Stored items
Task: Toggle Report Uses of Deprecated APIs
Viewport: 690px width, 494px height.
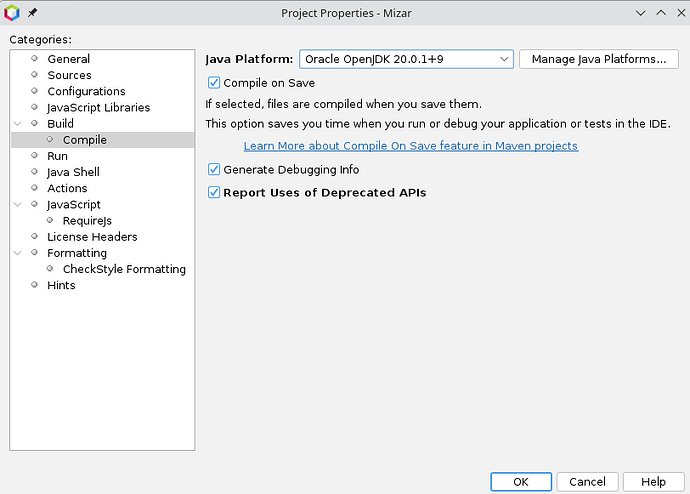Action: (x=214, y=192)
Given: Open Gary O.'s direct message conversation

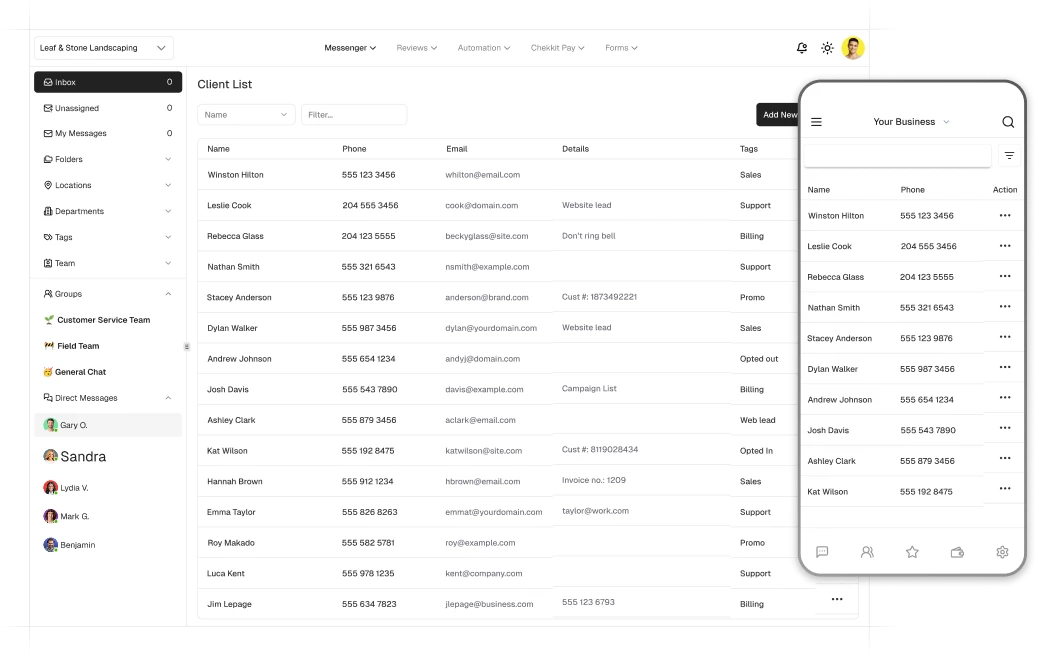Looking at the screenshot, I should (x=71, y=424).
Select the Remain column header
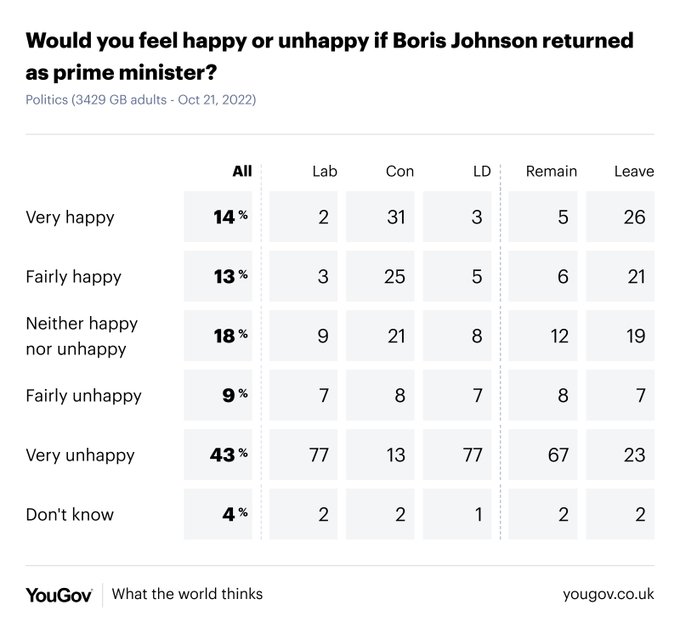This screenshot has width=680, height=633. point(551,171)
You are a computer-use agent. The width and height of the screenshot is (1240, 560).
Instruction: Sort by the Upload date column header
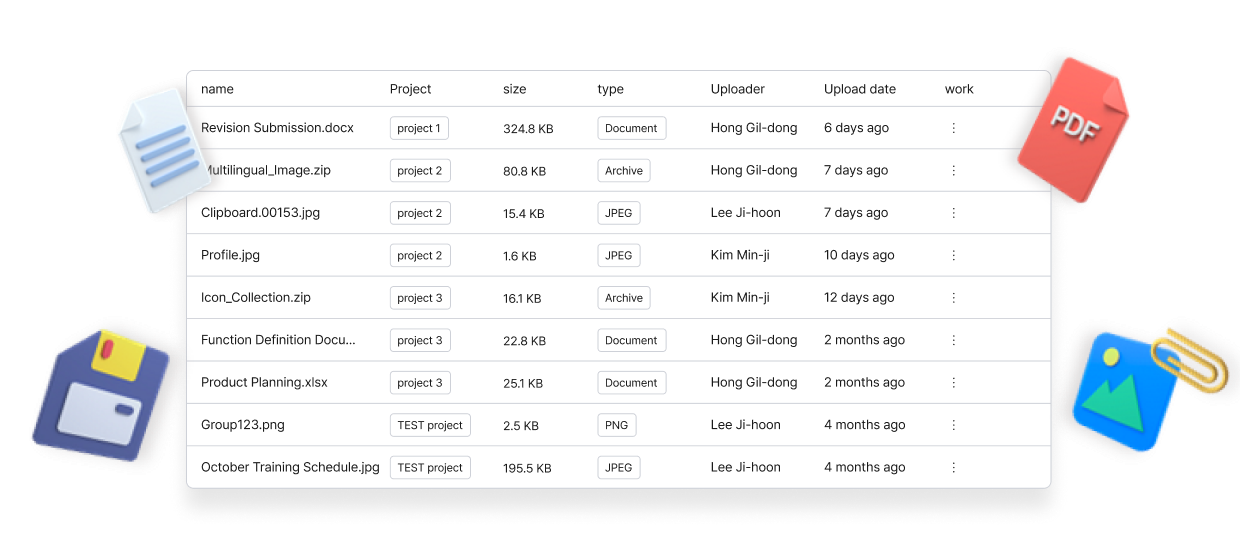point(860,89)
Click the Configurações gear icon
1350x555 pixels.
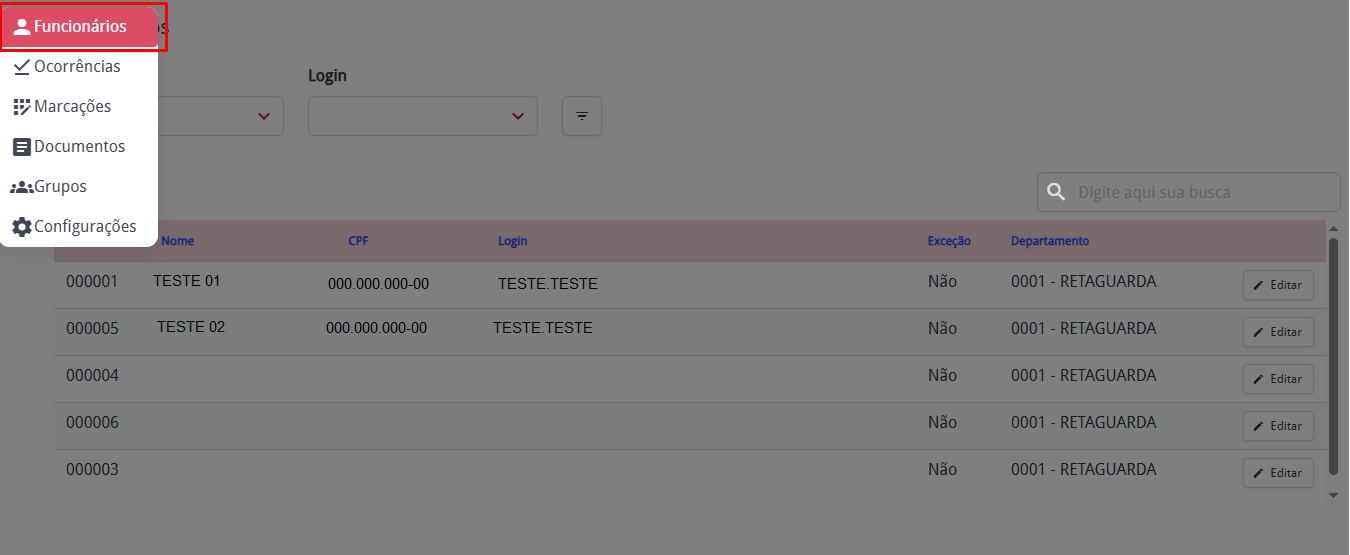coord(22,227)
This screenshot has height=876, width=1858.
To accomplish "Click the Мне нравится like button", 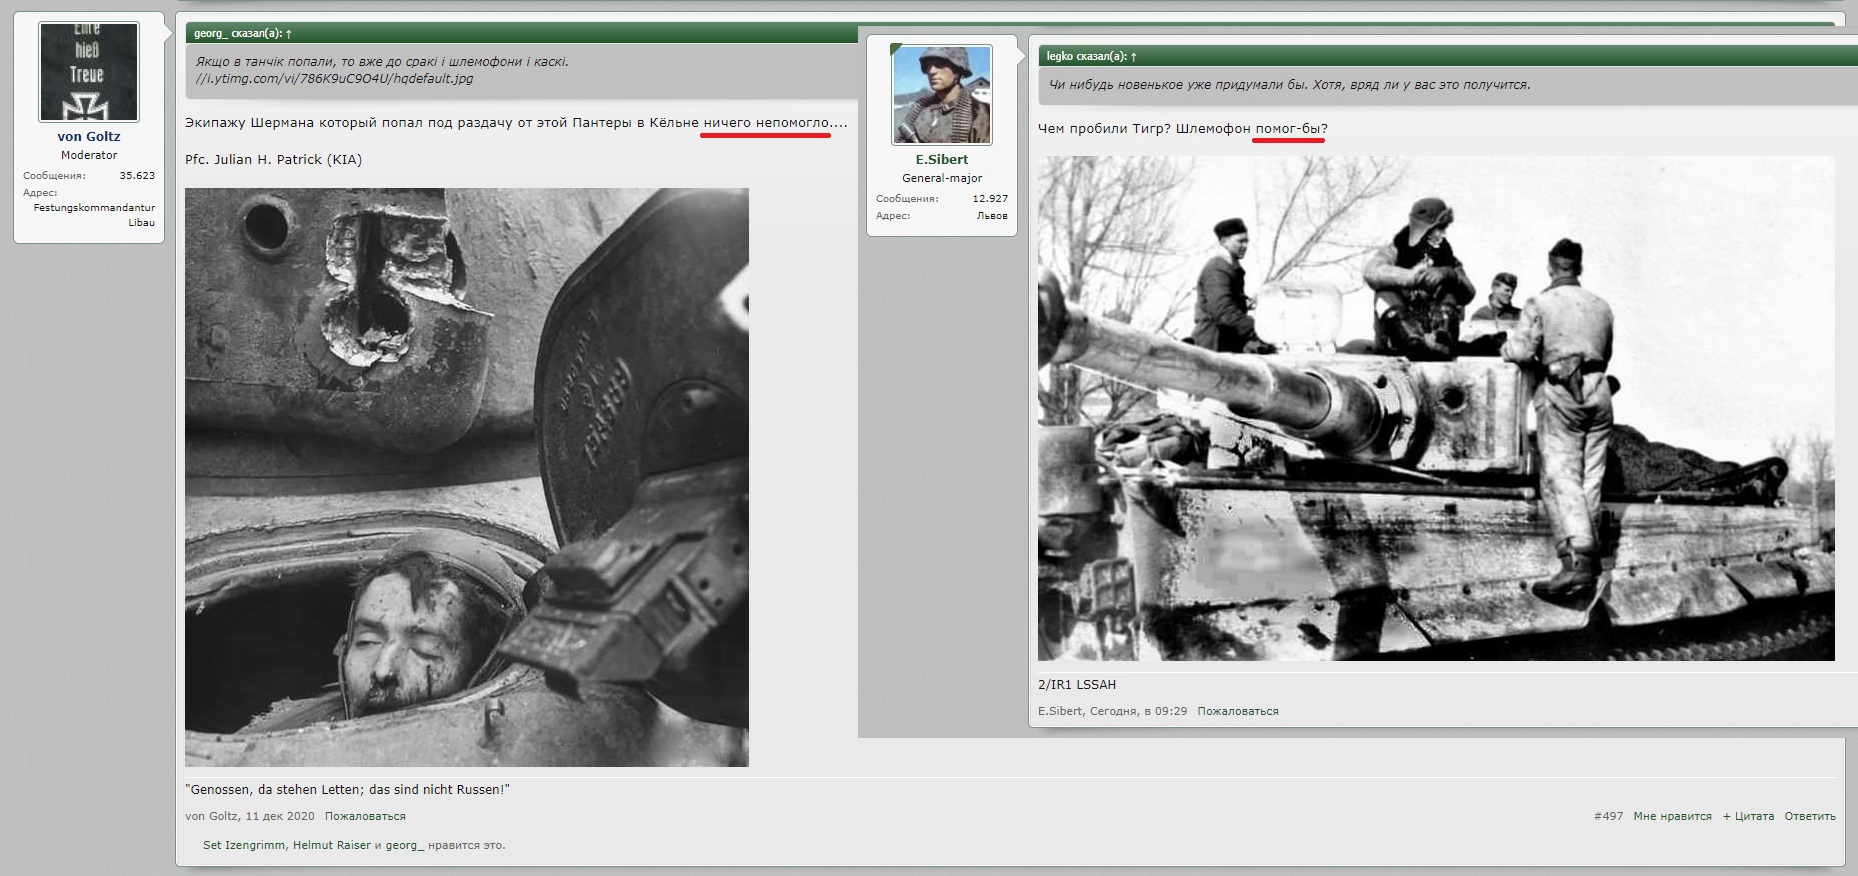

WHAT THIS TASK INVOLVES: The answer must be an exact copy of the records, with no pictures in it.

TASK RESPONSE:
Task: Toggle Report Uses of Deprecated APIs
Viewport: 690px width, 494px height.
Action: (x=214, y=192)
Given: Open Gary O.'s direct message conversation

Looking at the screenshot, I should (x=71, y=424).
Select the Remain column header
This screenshot has width=680, height=633. point(551,171)
You are a computer-use agent. The width and height of the screenshot is (1240, 560).
Instruction: Sort by the Upload date column header
point(860,89)
Click the Configurações gear icon
1350x555 pixels.
coord(22,227)
This screenshot has height=876, width=1858.
To accomplish "Click the Мне нравится like button", 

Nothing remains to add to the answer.